[Stored data]
[Start of Attachment]

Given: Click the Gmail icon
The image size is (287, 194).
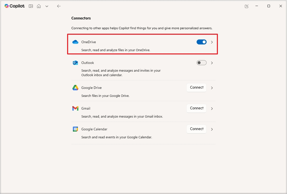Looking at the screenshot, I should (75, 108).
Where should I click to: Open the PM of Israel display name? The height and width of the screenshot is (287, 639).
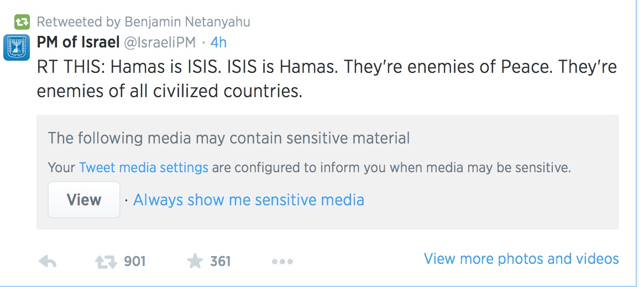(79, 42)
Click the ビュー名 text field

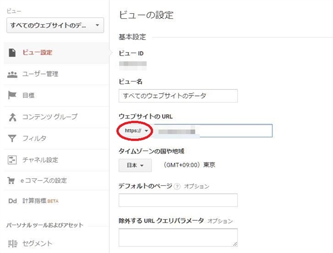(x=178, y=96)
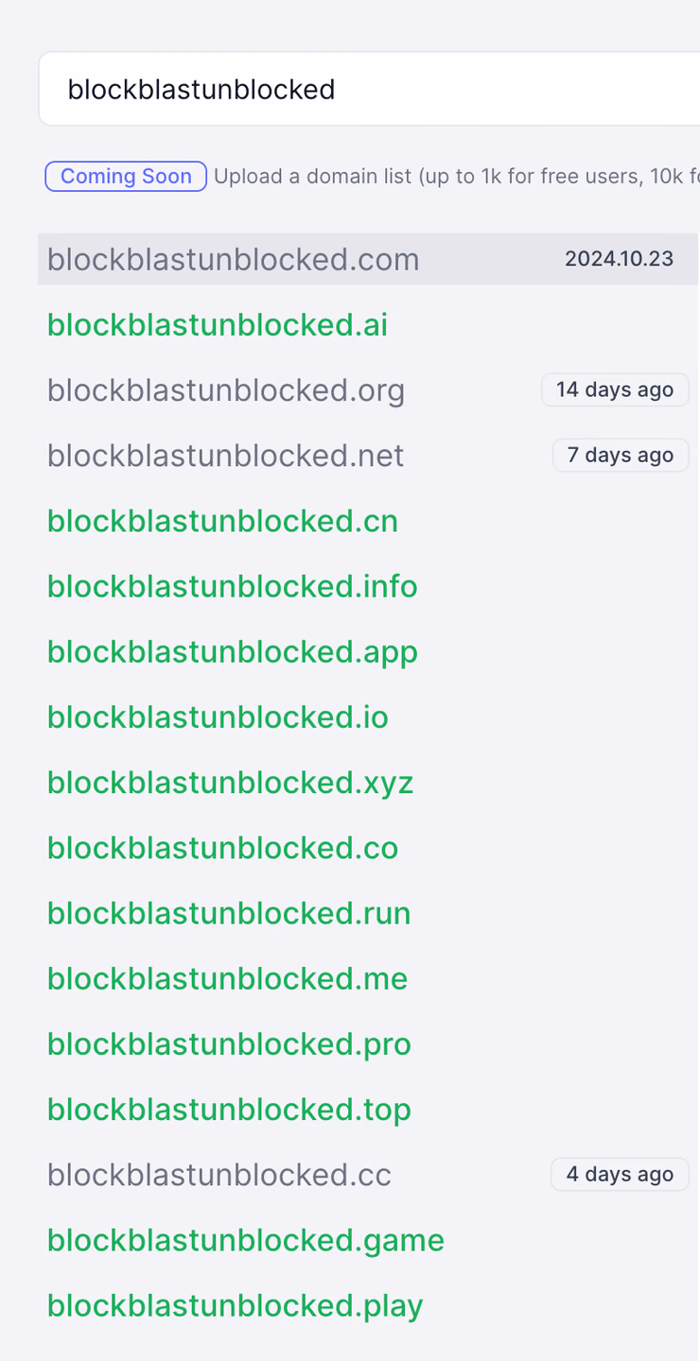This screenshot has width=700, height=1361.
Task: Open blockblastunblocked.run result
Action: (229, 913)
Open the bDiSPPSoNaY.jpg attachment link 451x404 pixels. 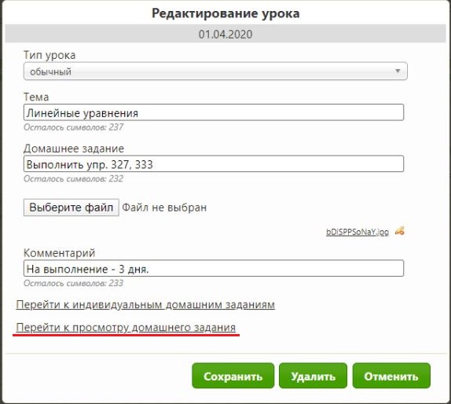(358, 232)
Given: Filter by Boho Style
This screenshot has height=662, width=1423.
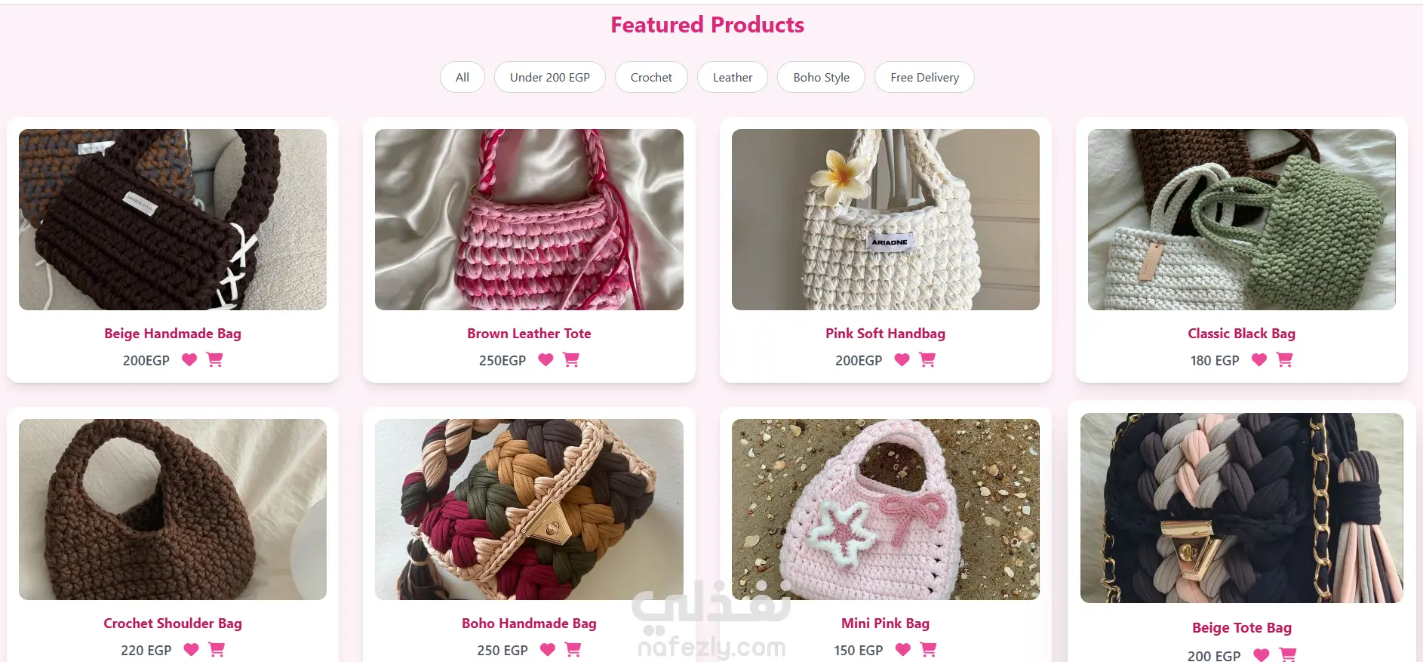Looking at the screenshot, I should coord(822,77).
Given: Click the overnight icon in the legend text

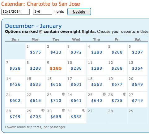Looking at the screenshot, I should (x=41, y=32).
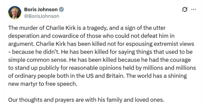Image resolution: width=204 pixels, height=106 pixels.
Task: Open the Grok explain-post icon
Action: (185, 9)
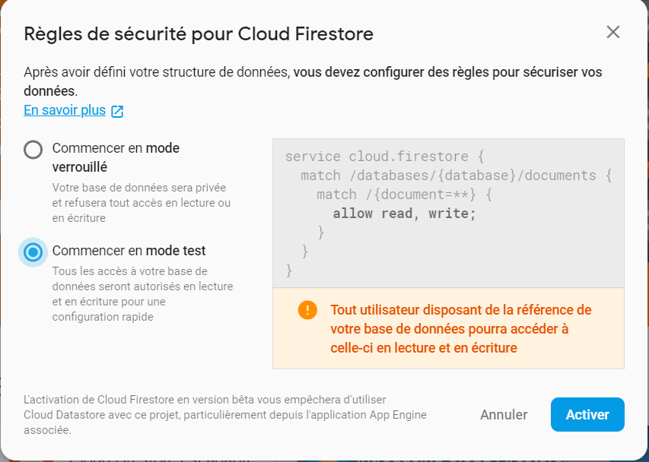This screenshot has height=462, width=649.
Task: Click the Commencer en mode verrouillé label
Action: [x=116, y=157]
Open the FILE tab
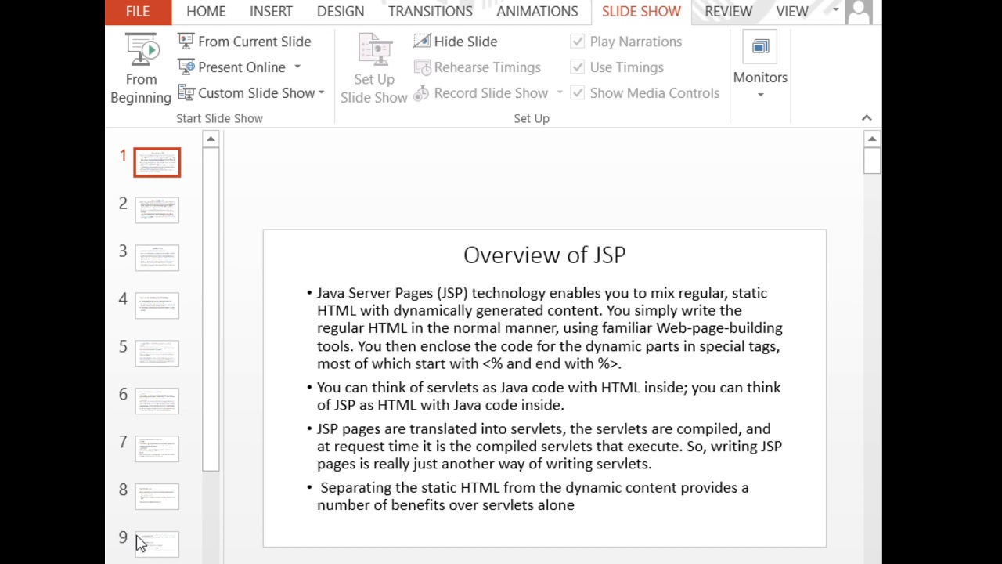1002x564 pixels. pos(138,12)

[End of Attachment]
[Start of Attachment]

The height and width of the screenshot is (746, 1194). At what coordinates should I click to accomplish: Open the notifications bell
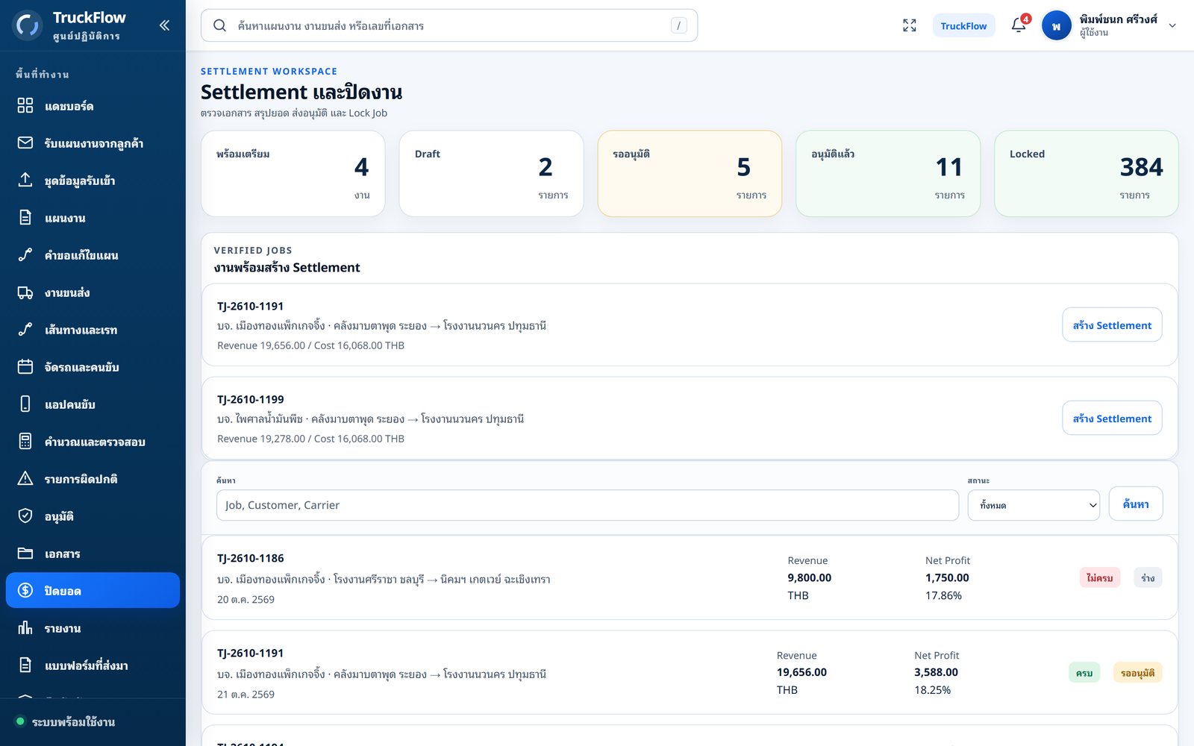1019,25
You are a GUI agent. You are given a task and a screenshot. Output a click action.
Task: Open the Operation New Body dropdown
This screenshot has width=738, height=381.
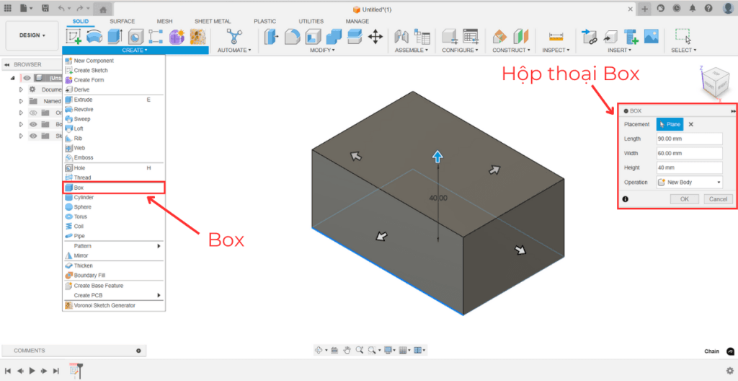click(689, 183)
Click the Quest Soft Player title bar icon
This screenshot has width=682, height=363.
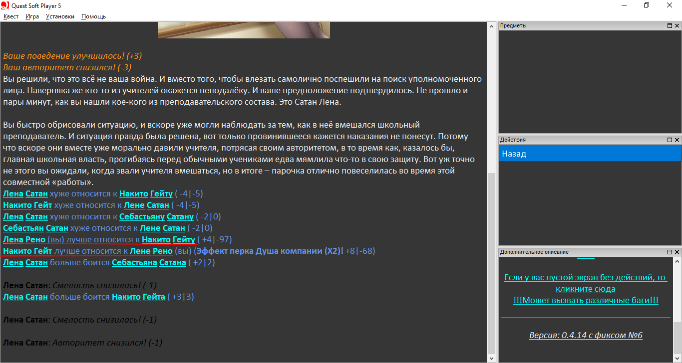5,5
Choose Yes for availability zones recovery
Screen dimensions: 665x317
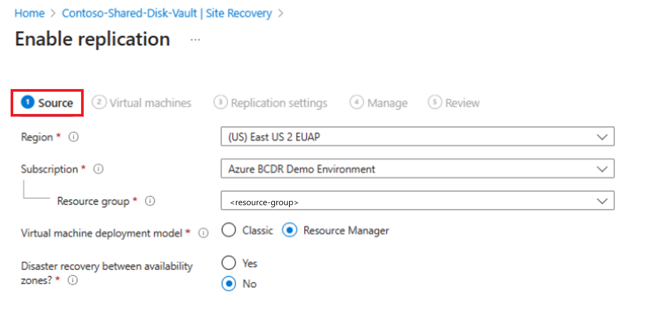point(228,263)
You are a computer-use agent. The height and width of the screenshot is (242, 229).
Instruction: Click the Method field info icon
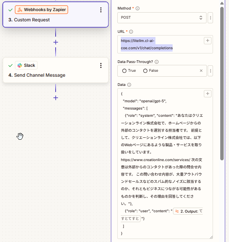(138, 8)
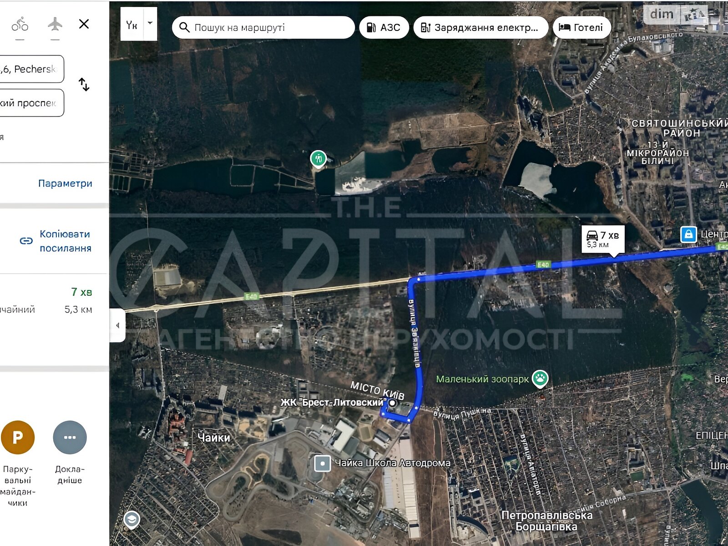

[End of Attachment]
[Start of Attachment]

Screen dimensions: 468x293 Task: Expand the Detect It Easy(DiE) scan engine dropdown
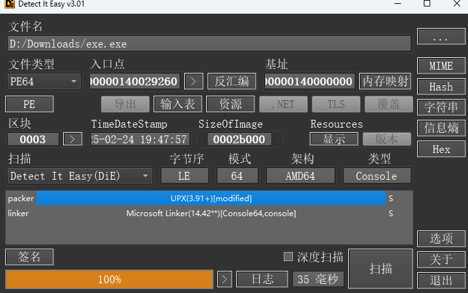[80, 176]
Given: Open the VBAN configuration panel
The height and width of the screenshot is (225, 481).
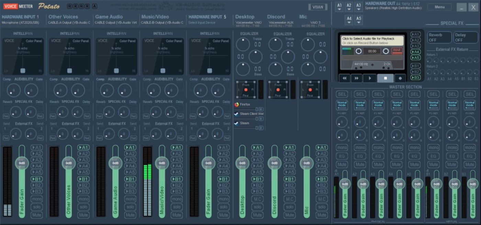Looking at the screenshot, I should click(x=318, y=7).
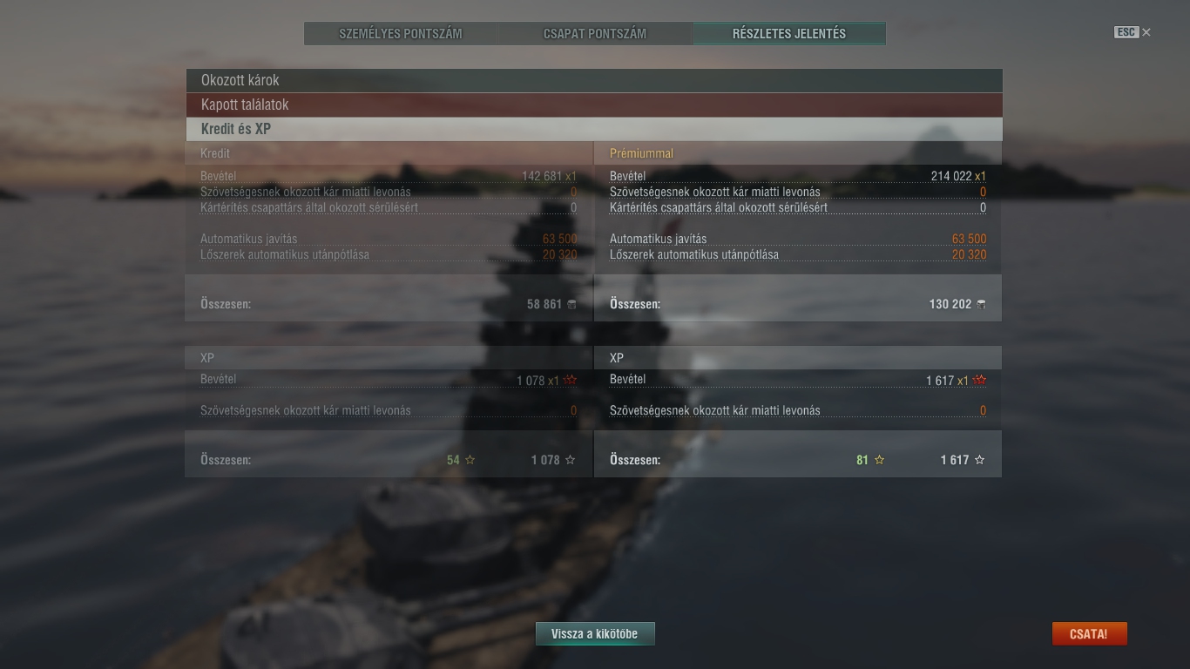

[End of Attachment]

# What needs to be done
Above are the records; return the lines in them from the one with "Task: Open the Operation New Body dropdown" to the one with "You are a computer-use", inclusive, exactly and without images.

# Result
Task: Open the Operation New Body dropdown
This screenshot has width=738, height=381.
click(689, 183)
Click the Quest Soft Player title bar icon
This screenshot has width=682, height=363.
5,5
Choose Yes for availability zones recovery
Screen dimensions: 665x317
point(228,263)
You are a computer-use agent. The height and width of the screenshot is (242, 229).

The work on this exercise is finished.